不肖私がこよなく愛する『万葉集』の鑑賞blogです。

里遠み恋ひうらぶれぬまそ鏡・・・巻第11-2501~2503

訓読 >>>

2501
里(さと)遠(とほ)み恋ひうらぶれぬまそ鏡(かがみ)床(とこ)の辺(へ)去らず夢(いめ)に見えこそ

2502
まそ鏡(かがみ)手に取り持ちて朝(あさ)な朝(さ)な見れども君は飽くこともなし

2503
夕(ゆふ)されば床(とこ)の辺(へ)去らぬ黄楊枕(つげまくら)何しか汝(な)れが主(ぬし)待ち難(かた)き

 

要旨 >>>

〈2501〉あなたの里が遠いので、恋しさにすっかりしょげこんでいます。せめてこの手鏡のように、床のそばにいて夢に出てきてほしい。

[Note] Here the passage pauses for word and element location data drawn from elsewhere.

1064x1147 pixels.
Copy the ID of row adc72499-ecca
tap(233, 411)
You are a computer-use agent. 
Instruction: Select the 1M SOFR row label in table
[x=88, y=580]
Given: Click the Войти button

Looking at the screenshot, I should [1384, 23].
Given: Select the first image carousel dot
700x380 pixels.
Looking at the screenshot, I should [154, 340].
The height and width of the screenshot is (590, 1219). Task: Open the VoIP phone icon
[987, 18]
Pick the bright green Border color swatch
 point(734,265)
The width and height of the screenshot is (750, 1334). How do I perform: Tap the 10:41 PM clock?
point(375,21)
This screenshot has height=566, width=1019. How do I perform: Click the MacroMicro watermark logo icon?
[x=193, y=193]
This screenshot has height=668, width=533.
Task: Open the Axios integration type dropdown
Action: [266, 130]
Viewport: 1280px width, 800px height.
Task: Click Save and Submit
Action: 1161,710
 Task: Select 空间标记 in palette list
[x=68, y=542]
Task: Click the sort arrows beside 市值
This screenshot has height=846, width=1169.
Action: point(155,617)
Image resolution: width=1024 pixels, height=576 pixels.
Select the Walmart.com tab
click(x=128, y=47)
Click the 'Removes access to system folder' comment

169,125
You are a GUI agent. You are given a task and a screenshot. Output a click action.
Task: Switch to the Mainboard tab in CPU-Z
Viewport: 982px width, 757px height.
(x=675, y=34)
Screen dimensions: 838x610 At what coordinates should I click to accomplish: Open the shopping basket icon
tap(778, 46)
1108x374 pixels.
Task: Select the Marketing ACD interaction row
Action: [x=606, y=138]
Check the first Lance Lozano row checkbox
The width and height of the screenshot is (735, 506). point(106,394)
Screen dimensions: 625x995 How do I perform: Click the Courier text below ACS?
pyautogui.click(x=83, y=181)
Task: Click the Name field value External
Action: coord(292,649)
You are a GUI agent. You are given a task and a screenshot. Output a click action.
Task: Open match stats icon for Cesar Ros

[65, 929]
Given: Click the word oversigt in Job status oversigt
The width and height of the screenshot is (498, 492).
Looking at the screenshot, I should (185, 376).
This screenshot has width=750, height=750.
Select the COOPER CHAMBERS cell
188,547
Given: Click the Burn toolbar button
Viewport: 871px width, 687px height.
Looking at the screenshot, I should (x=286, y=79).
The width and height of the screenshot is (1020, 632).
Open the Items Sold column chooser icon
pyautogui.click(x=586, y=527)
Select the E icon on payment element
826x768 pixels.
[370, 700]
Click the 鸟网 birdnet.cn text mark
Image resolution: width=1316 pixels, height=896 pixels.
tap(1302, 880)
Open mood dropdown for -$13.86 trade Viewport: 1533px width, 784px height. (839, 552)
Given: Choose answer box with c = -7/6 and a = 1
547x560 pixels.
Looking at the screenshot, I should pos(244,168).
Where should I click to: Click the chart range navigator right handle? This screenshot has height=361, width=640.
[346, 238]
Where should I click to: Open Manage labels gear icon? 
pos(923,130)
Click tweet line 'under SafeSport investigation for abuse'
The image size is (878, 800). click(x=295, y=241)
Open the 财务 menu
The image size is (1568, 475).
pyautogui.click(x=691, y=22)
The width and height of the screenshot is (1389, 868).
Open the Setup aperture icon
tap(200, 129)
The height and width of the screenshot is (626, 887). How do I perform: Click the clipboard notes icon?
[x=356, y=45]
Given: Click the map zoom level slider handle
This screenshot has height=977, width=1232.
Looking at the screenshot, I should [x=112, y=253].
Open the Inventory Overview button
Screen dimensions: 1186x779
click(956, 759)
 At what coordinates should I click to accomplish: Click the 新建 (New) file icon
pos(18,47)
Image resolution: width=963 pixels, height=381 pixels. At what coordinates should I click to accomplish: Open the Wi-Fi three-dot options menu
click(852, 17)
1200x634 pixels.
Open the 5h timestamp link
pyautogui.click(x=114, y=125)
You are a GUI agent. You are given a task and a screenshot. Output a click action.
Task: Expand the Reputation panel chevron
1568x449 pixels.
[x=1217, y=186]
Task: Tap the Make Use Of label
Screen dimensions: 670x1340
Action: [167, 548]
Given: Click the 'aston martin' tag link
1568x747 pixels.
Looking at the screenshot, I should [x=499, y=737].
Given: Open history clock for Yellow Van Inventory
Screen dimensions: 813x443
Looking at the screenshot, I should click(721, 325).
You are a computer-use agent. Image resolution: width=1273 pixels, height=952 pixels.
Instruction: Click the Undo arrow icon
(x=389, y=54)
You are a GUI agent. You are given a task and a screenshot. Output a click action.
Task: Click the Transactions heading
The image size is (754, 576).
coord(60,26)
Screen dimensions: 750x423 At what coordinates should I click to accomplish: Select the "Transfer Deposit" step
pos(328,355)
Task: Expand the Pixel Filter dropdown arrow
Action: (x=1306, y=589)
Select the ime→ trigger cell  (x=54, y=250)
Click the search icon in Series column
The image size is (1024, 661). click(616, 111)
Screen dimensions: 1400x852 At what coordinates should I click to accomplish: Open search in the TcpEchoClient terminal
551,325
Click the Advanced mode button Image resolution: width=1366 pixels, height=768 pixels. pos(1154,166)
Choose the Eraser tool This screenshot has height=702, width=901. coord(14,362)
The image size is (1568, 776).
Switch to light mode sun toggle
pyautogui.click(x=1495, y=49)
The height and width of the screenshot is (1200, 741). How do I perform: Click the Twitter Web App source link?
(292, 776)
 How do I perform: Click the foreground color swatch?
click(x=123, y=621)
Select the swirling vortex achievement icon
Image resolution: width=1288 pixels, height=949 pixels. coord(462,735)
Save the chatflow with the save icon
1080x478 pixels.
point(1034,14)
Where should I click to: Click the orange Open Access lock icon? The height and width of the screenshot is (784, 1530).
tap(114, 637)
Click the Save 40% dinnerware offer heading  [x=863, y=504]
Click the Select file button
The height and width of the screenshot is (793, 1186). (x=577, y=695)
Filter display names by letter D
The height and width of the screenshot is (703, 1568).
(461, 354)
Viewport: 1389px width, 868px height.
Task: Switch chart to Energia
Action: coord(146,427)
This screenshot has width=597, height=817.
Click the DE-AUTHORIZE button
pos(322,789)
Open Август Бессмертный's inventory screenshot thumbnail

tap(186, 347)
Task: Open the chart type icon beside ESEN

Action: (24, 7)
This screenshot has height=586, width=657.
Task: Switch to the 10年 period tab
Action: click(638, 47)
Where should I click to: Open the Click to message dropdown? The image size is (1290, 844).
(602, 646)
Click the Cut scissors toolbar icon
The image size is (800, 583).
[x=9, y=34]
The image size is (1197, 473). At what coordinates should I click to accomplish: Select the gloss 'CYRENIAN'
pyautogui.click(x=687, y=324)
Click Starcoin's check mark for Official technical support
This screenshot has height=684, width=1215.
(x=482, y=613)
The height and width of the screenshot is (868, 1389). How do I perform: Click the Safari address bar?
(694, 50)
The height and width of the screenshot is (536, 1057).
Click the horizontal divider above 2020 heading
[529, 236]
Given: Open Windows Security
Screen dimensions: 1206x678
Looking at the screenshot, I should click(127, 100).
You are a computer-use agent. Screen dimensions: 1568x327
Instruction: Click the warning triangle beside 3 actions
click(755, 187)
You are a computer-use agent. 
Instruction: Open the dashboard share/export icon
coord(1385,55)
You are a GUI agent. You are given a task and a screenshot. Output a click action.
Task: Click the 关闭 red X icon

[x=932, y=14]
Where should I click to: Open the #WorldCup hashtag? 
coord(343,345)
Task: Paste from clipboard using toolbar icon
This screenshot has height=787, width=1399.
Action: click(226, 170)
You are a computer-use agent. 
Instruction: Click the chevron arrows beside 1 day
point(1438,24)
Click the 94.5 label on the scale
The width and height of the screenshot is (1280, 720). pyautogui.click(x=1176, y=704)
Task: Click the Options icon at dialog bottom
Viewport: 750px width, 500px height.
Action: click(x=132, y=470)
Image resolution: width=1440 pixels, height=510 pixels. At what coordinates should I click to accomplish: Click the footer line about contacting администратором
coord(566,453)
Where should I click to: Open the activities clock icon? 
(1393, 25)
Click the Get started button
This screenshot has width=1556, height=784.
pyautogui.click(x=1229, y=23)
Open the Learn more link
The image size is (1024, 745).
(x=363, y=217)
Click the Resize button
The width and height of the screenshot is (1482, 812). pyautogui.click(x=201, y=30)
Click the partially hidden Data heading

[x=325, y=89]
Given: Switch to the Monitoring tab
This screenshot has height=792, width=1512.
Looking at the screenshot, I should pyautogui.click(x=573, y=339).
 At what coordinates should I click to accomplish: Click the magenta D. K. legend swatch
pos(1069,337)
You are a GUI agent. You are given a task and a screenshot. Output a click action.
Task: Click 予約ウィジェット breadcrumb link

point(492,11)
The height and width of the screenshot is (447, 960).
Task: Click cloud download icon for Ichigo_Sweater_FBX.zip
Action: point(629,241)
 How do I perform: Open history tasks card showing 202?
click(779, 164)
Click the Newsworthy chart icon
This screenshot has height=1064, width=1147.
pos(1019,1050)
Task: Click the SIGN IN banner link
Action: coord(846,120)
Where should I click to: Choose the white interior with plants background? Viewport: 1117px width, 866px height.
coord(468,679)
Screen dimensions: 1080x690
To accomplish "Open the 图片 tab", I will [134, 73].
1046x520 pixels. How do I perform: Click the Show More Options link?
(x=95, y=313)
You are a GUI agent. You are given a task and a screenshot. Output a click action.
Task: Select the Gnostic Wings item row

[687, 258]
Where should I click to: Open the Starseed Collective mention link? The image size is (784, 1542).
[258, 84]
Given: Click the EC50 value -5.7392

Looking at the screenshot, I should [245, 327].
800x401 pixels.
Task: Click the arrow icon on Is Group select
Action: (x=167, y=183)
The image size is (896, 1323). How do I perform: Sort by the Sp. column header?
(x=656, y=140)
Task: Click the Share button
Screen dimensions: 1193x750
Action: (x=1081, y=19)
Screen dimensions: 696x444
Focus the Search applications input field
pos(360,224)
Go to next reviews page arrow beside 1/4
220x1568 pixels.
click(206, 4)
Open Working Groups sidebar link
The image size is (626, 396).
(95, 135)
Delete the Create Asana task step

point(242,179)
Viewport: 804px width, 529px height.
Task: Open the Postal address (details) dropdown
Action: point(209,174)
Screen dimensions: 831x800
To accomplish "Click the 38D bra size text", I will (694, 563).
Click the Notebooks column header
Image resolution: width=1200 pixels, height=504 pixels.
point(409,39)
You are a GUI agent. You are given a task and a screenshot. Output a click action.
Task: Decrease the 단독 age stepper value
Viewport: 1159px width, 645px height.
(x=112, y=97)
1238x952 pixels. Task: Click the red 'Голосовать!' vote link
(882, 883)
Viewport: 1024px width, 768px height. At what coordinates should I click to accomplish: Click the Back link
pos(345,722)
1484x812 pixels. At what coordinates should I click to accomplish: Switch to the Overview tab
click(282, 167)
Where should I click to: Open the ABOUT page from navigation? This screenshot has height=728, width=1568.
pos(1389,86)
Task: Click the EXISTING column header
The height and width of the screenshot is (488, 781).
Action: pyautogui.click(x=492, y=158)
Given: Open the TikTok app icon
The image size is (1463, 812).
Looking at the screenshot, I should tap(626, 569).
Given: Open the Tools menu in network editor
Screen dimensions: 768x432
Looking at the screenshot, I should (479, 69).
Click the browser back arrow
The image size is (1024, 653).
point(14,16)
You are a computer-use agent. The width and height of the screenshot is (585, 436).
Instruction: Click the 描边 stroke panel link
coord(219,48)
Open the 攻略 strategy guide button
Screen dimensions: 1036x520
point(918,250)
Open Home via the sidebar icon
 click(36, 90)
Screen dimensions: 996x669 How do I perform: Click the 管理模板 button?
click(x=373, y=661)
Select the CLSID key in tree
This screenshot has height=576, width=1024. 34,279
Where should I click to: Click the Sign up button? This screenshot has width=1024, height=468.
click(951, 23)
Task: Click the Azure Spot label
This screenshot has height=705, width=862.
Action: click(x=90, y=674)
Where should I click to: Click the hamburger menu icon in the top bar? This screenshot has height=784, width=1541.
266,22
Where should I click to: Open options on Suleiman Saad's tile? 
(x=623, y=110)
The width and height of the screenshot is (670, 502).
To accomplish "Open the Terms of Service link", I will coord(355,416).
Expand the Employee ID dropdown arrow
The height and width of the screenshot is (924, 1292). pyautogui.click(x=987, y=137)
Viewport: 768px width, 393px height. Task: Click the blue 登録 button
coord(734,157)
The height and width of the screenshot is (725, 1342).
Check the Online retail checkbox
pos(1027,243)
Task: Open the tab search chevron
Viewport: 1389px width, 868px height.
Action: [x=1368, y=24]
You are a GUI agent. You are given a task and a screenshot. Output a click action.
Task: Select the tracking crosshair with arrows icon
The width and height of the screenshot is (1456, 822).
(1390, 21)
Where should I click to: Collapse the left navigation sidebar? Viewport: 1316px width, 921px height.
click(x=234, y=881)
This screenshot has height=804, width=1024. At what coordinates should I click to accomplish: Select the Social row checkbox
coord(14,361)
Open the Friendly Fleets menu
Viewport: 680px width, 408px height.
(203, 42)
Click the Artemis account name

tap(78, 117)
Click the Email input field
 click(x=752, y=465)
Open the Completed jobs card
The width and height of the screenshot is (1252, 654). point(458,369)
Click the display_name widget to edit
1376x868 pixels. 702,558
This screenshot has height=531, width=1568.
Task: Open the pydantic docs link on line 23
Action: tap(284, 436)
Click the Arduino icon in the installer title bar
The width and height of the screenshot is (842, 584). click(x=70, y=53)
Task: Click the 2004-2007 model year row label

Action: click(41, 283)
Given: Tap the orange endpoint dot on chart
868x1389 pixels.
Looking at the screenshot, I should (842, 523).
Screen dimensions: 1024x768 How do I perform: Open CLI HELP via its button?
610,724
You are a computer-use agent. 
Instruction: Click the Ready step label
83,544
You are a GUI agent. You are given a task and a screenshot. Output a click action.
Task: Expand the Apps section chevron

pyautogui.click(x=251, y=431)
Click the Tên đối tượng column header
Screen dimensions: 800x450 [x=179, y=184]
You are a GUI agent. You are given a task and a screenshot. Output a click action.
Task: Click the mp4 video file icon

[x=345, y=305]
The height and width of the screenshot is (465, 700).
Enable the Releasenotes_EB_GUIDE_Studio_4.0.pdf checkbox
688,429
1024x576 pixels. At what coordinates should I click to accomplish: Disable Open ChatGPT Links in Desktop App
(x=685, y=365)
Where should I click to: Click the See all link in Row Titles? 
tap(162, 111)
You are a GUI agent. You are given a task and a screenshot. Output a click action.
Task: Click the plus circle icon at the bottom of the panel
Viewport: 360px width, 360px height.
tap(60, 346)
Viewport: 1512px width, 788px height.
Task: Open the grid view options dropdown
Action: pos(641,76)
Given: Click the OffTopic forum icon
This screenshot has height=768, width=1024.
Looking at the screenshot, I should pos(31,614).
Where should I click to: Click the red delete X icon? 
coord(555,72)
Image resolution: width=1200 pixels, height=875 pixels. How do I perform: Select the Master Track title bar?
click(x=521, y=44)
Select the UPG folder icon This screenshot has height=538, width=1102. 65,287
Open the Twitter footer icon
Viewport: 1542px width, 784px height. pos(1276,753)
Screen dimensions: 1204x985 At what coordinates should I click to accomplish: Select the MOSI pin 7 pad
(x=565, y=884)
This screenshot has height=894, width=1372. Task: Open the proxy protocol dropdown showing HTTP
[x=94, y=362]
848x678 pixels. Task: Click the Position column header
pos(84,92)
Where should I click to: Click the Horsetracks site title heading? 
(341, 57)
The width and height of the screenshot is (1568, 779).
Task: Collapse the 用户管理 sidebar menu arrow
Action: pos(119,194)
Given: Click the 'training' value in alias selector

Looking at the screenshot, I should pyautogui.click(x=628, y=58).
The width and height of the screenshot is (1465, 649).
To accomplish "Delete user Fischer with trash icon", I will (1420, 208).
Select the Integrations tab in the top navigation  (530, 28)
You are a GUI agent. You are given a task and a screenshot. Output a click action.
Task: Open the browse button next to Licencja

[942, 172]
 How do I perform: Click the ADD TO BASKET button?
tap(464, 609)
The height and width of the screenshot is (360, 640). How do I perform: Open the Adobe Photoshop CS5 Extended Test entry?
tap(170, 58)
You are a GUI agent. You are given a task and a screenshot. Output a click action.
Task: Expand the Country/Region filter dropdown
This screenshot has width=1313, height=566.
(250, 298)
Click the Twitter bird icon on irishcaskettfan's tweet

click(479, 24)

〈2502〉手鏡を手に取って朝ごとに見るように、あの人を毎朝見ているのに見飽きることがありません。

〈2503〉夕方になるといつも隣の寝床にいる黄楊枕よ、その枕の主がなかなかやってこないのに、お前はどうしてそんなに辛抱強く待ち続けていられるの?

 

鑑賞 >>>

 『柿本人麻呂歌集』から「寄物陳思(物に寄せて思いを述べた歌)」3首。2501の「里遠み」は、里が遠いので。「恋ひうらぶれぬ」は、恋しくてしょげている。「まそ鏡」は、澄んではっきり映る鏡のことで、まそ鏡のように床の近くを離れない意で「床の辺去らず」にかかる枕詞。「夢に見えこそ」の「こそ」は、願望の終助詞。斎藤茂吉は「『床の辺去らず』の句におもしろ味がある」と評しています。

 2502の「手に取り持ちて」は、手に取って用いて。上2句は「朝な朝な見る」を導く序詞。「朝な朝な」は、毎朝、朝々に。2633に「まそ鏡手に取り持ちて朝な朝な見む時さへや恋の繁けむ」という類歌があり、2502の歌をもとに後に作り変えた」ものと見られています。新婚後同居して間もない夫婦と見られる、若々しい歌です。

 2503の「夕されば」は、夕方になるといつも。「黄楊枕」は、黄楊の木で作った木枕。「何しか」は、どうして~なのか。「汝が主」は、枕の主人、つまり女が待ち焦がれる男のことを言っています。第4・5句の原文「射然汝主待困」で、ここは「射」を「何」の誤字とする説に従っていますが、そうではなく、イツシカキミヲマテバクルシモ、イツシカナレガヌシマチガタキなどと訓むものもあります。枕に向かって独り寝の寂しさを訴えるという形の恋歌は、男女がふだん別居して暮らした生活形態ならではの、古い日本の詩歌の伝統的な型の一つとなっています。